** Information provided follows **
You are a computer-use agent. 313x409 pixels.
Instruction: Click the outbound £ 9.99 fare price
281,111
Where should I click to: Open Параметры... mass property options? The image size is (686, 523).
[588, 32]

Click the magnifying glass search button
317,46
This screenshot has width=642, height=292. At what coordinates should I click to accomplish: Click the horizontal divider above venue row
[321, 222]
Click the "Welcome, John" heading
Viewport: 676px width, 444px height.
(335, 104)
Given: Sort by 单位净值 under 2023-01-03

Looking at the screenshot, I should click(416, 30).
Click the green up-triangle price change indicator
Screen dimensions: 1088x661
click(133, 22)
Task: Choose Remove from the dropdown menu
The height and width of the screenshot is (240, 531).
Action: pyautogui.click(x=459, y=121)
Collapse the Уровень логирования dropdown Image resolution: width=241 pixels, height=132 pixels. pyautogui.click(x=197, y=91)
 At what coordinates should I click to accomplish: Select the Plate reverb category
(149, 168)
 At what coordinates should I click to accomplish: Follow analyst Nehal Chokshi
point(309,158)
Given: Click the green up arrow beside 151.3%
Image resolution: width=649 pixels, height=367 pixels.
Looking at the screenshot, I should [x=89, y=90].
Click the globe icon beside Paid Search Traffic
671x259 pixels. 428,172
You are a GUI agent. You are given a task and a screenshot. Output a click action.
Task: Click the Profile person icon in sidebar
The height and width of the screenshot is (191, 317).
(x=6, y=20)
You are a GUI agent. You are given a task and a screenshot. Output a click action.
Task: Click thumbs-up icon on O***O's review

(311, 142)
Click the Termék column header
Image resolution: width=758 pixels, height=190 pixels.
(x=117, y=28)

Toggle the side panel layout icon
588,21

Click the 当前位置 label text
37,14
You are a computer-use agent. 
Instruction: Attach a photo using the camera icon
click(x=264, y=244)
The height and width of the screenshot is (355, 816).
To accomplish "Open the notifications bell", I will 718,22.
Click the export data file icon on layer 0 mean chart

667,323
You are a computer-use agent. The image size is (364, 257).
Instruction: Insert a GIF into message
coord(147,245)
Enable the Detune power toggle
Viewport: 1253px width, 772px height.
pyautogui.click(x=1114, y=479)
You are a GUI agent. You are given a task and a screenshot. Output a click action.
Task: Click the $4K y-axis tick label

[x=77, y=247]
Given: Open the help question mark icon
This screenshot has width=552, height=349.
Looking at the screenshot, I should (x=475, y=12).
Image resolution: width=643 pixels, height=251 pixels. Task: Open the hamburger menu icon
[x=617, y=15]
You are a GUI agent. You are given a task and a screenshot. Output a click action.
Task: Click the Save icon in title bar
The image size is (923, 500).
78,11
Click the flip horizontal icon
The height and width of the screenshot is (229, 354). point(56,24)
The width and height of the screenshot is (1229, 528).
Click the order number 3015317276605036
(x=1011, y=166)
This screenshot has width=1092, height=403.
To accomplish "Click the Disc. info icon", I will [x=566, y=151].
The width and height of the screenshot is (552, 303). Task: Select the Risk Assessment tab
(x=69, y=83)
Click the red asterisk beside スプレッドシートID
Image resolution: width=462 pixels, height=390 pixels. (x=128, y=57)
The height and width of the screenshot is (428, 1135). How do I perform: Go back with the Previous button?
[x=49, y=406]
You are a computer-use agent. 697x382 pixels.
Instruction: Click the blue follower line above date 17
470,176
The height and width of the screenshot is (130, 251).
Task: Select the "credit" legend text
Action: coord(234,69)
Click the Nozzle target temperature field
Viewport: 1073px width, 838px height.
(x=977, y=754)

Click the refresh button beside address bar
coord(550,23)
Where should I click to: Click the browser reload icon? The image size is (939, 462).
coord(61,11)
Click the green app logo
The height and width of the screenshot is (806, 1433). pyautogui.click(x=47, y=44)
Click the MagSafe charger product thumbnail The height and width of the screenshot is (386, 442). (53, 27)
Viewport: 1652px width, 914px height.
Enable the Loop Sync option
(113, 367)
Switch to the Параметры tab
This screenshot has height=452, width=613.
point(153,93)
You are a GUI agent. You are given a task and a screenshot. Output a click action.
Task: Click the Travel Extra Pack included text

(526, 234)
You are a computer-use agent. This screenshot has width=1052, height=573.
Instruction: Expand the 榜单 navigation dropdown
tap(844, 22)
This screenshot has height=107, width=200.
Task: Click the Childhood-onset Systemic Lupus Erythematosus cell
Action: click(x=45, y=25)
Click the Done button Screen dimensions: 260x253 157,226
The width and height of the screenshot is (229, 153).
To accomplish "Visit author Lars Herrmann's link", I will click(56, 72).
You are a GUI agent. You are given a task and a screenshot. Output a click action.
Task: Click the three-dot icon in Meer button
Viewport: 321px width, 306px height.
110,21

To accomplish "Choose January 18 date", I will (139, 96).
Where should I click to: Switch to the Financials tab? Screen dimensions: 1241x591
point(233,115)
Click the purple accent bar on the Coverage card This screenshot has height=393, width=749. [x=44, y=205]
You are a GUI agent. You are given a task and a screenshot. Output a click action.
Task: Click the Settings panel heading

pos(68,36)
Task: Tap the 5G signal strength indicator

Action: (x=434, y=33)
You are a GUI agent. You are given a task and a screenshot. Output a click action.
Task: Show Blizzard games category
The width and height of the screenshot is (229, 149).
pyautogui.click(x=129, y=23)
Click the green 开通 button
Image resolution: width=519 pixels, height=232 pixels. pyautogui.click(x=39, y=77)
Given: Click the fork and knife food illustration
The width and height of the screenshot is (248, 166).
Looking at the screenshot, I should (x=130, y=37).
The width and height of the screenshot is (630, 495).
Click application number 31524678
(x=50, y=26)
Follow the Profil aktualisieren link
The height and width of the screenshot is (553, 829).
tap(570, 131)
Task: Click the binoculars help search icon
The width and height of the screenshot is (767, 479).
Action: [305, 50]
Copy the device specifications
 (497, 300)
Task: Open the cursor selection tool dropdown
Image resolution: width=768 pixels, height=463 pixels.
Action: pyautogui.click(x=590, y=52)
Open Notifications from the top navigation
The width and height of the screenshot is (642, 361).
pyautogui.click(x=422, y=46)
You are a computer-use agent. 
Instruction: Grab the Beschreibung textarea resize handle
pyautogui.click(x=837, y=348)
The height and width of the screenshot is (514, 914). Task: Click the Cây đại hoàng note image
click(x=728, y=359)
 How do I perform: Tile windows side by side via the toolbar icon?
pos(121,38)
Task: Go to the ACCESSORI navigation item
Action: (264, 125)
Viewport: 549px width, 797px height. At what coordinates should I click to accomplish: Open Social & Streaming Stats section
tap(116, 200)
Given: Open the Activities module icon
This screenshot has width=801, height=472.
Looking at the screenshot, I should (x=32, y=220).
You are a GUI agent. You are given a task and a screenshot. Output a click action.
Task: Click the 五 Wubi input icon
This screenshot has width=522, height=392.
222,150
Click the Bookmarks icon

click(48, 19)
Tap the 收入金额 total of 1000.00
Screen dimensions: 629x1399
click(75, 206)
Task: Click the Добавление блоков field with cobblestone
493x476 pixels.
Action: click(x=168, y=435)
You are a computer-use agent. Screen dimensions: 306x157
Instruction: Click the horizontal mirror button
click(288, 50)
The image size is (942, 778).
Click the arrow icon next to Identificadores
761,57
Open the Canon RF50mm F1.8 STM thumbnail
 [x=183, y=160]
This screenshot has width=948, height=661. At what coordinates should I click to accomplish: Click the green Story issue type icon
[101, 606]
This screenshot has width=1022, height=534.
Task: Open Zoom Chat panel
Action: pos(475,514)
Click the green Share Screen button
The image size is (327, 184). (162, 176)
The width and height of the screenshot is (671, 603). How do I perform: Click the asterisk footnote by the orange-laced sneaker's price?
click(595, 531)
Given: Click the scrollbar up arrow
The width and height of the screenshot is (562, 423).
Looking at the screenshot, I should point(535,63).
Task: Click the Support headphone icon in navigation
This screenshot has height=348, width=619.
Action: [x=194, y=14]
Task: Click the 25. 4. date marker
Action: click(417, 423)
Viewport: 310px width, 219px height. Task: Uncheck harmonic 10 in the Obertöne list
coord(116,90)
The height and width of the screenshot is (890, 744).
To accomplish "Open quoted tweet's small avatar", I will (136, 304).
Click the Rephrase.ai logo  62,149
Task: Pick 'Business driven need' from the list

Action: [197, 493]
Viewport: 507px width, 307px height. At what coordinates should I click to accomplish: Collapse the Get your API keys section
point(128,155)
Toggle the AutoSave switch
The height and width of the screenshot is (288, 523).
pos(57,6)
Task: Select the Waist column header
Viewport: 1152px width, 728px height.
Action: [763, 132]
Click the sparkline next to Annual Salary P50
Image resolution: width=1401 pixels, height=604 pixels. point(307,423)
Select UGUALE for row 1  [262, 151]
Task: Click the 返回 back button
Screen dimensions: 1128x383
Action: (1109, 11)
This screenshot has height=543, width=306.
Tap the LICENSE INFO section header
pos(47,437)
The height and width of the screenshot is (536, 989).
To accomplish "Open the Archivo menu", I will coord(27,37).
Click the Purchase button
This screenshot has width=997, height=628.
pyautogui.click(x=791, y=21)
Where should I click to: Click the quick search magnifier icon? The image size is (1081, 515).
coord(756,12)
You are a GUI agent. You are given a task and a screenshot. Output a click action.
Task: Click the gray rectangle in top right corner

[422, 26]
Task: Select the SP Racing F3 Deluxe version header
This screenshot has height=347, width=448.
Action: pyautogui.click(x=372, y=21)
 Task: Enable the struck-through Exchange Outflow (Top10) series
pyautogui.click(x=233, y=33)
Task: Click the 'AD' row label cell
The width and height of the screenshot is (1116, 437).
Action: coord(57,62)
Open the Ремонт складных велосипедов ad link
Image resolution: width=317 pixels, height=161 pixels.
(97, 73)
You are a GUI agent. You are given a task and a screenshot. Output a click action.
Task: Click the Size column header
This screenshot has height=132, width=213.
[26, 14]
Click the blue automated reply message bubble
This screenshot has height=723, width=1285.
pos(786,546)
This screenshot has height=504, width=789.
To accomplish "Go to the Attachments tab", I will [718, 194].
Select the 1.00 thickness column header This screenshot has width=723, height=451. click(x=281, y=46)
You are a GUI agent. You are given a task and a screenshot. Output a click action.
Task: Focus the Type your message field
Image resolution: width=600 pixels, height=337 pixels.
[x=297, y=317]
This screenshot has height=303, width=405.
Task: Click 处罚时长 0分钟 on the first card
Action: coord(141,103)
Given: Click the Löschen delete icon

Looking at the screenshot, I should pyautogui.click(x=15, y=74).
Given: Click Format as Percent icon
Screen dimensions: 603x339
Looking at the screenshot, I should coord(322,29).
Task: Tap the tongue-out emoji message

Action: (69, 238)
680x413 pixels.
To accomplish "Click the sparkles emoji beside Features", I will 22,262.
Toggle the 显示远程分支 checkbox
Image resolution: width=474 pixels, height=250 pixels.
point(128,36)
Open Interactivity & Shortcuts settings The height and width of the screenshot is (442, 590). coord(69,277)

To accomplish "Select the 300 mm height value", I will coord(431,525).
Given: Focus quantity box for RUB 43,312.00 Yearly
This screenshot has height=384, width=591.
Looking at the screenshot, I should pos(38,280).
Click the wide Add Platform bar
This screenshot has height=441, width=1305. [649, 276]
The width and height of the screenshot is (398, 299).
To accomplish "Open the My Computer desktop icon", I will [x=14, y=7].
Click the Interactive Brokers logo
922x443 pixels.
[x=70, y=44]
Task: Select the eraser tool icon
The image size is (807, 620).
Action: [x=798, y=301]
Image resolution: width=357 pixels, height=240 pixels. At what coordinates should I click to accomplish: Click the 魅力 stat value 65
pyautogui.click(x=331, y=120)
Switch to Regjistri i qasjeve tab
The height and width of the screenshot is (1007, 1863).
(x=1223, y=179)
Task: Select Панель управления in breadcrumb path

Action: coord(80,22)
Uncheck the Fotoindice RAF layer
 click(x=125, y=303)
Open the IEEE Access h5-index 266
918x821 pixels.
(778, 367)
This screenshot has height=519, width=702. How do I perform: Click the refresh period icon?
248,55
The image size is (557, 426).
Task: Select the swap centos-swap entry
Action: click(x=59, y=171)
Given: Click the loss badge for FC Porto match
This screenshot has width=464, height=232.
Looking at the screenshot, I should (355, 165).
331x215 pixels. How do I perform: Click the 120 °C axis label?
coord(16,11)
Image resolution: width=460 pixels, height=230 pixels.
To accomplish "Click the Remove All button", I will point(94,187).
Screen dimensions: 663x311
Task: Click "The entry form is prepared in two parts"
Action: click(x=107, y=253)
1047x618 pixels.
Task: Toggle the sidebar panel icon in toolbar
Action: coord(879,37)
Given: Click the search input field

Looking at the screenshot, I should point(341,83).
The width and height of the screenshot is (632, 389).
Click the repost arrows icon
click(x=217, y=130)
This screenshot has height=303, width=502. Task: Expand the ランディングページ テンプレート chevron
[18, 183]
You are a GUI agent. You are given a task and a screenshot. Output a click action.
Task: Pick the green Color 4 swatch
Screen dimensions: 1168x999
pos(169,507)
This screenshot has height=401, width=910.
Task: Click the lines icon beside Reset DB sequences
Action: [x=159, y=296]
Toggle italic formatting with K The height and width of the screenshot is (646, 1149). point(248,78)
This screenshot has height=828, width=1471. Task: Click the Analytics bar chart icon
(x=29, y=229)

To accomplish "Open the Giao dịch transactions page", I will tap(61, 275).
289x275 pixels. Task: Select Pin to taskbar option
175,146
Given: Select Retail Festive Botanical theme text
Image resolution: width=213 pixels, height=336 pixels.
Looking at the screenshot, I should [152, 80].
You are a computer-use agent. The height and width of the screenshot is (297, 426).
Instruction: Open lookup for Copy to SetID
** End of Information provided **
- [The problem] The lines to copy run from the first line of the entries to the line containing "Given: Click the green up arrow beside 151.3%"; copy them exactly and output nothing else.

- [Response below]
You are a computer-use agent. 313x409 pixels.
Instruction: Click the outbound £ 9.99 fare price
281,111
Where should I click to: Open Параметры... mass property options? The image size is (686, 523).
[588, 32]

Click the magnifying glass search button
317,46
This screenshot has width=642, height=292. At what coordinates should I click to accomplish: Click the horizontal divider above venue row
[321, 222]
Click the "Welcome, John" heading
Viewport: 676px width, 444px height.
(335, 104)
Given: Sort by 单位净值 under 2023-01-03

Looking at the screenshot, I should click(416, 30).
Click the green up-triangle price change indicator
Screen dimensions: 1088x661
click(133, 22)
Task: Choose Remove from the dropdown menu
The height and width of the screenshot is (240, 531).
Action: pyautogui.click(x=459, y=121)
Collapse the Уровень логирования dropdown Image resolution: width=241 pixels, height=132 pixels. pyautogui.click(x=197, y=91)
 At what coordinates should I click to accomplish: Select the Plate reverb category
(149, 168)
 At what coordinates should I click to accomplish: Follow analyst Nehal Chokshi
point(309,158)
Given: Click the green up arrow beside 151.3%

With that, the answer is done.